Another written by a man named Semyon contains household instructions for his daughter-in-law concerning malt and meat; she is also instructed to pay a debt to a man named Ignat amounting to one rouble.

A letter from a woman named Gostjata to her male relative Vasiliy complains bitterly about unfair treatment from her husband; she pleads with Vasiliy to come and sort the matter out.

A man called Mikita is straight to the point in his written marriage proposal to his beloved Anna: “marry me—I want you and you want me, and the witness to that is Ignat Moiseev.”
The bark was boiled to soften it, and then it was written on with a sharp stylus, pressing the letters into the paper. The paper mostly comes, as you would expect, from privies. These were not valuable, carefully preserved documents, but bits of daily business, read and then discarded.

Here is one of the most famous, a doodle by a young boy named Osmin who got half way through writing out the alphabet before he gave up and started drawing. Several documents in his hand survive, including one with a drawing in which a knight labeled "Osmin" runs another warrior through with his lance and another with a picture of a bear and the words "I am a wild beast." Not a very eager student, this Osmin, and his unamused parents sent their wild beast's work straight to the pile of paper used in the privy.

The barely visible scratches on this sheet are the Russian alphabet. Most of the documents are written in the local dialect of old Russian, with a few in Finnish, Norse, or Old Church Slavonic (the liturgical language of the Slavic churches). Their authors are quite ordinary people: small merchants, the bailiffs of estates, a blacksmith, a cobbler, a turner of wooden bowls. Styluses for writing are among the most common iron artifacts found in the digs. This has led a few over-generalizing scholars to proclaim that literacy was much more common in the medieval world than we had been led to believe. Certainly it was widespread in 12th-century Novgorod, where every substantial shopkeeper made use of written documents. But one of the distinguishing things about medieval society was its strong local traditions. Novgorod was a trading city with ties across Europe -- a fair amount of pottery from Iraq or Syria has turned up in the digs -- and we know that long-distance trade promoted literacy in other cities. There was also the cheap, locally-made birchbark paper, which probably also encouraged writing. Plus, literacy was more common in towns than in the countryside all across Europe. So what we have learned about literacy in Novgorod is not necessarily applicable to Leeds or Rouen, and it certainly does not apply to peasants.
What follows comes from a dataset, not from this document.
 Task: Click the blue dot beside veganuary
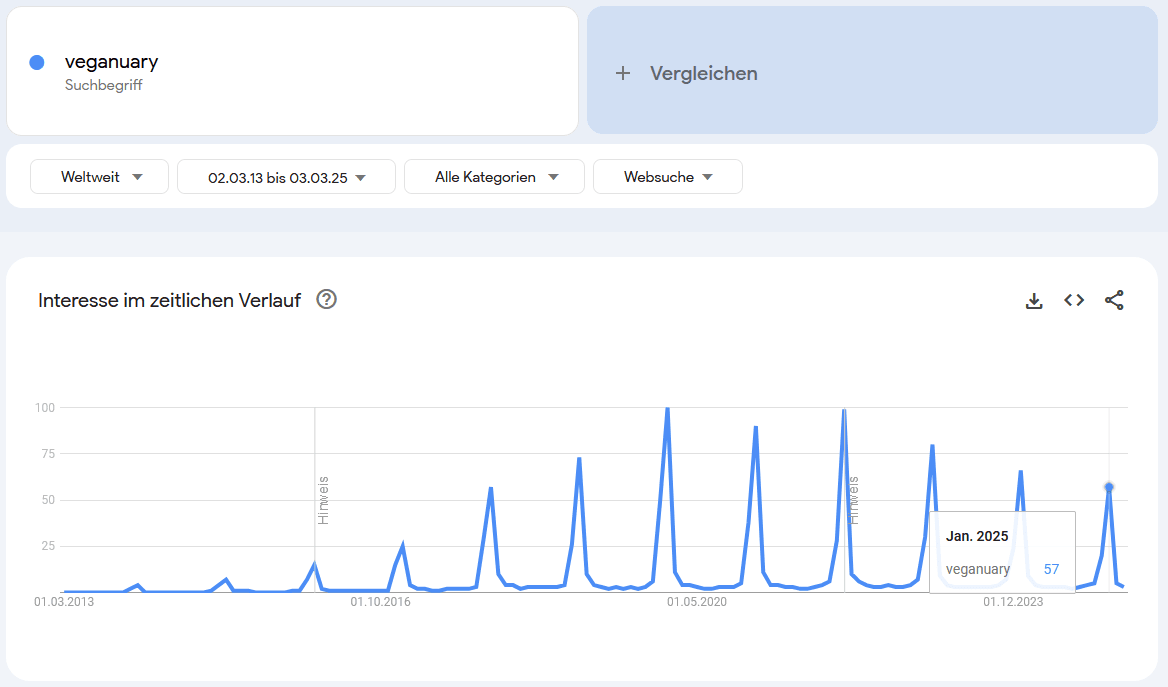pos(37,62)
And now, some of the other treasures:

A wooden instrument called a rebec, played with a bow, from the 12th century.

Felt hat.

Bits of metal ornamentation in the Viking style.

Several of these leather masks were found in the waste from a cobbler's shop. Were they just pranks? Or evidence of an undocumented festival in which journeymen and apprentices put on such masks as they tore up the town, Halloween style?

A locally-made earthenware pot.

Bird heads carved of bone, possibly the heads of walking sticks.

Keys.

Wooden combs. The double-sided, coarse and fine-toothed comb was the standard design in the medieval world and in colonial America as well, and I had seen hundreds and found a few myself before I discovered, a few years ago, that the fine side was for picking nits. So when your kids get head lice, take solace from knowing that you are participating in one of the most ancient rituals of our civilization.

A harp or gooslee.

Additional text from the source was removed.